**SOURCE TEXT:**
+===+

NEW JERSEY JEWISH NEWS

Local teens move into action to help those suffering in Darfur


Three New Jersey teenagers, horrified by what they learned of the genocide being inflicted on people in the Darfur region of Sudan, have launched an effort to help them. Arielle Wisotsky, 16, and the Messinger brothers, David, 17, and Eric, 15, have established Help Darfur Now, Inc., and they are appealing for funds to assist the victims.

With help from Arielle’s mother, Nina Schwartz, the teens have set up a web site at www.helpdarfurnow.org that offers photographs and information. So far they have raised a few hundred dollars, said Arielle, who lives in Basking Ridge, but they are hoping to bring in around $5,000.

“Those people need our help,” Arielle said in a recent phone interview. “We have to do whatever we can.”

David echoed her feelings: “People need help,” he said. “This area needs help, so I decided to do something. I feel I have something to offer.”

“Too often people ignore major problems,” added Eric. “When Arielle told me about Darfur, I thought it was an opportunity to help others.”

The teens have researched the subject thoroughly and are determined to make the facts known. In a press release issued last week, they described the systematic efforts of “the government-backed Arab militia, known as the Janjaweed,” to eliminate the population of African tribal farmers in the region.

+===+

**DATA SHOWN:**
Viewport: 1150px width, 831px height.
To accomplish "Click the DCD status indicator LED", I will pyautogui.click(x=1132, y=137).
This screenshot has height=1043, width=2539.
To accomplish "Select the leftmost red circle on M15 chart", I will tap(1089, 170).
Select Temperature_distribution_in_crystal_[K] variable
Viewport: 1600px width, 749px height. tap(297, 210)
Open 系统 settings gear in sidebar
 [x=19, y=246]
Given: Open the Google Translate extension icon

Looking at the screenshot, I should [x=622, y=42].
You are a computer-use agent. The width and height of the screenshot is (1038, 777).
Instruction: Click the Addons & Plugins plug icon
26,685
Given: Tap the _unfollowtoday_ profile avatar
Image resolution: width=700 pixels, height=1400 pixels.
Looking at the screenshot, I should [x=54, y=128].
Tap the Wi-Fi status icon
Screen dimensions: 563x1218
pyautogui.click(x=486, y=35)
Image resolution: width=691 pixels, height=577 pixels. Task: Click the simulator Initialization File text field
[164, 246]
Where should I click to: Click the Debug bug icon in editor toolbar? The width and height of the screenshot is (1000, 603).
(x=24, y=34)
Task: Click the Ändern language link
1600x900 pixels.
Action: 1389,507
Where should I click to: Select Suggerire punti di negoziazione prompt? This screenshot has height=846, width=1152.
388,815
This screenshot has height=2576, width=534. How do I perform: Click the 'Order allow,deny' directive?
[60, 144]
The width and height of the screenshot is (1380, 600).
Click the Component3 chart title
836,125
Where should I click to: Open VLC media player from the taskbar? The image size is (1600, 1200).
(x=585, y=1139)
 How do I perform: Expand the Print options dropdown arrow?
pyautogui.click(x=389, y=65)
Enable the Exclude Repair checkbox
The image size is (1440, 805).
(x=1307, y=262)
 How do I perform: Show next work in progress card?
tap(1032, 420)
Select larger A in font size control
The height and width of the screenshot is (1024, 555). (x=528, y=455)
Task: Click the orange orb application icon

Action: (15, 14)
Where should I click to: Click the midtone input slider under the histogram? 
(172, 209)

+===+

**WHAT NEEDS TO BE DONE:**
According to the news article about Help Darfur Now, why did David Messinger decide to do something? Answer in one to three sentences.

**REPLY TO THE EXERCISE:**
David said he decided to do something because people need help and the area needs help. He added that he feels he has something to offer.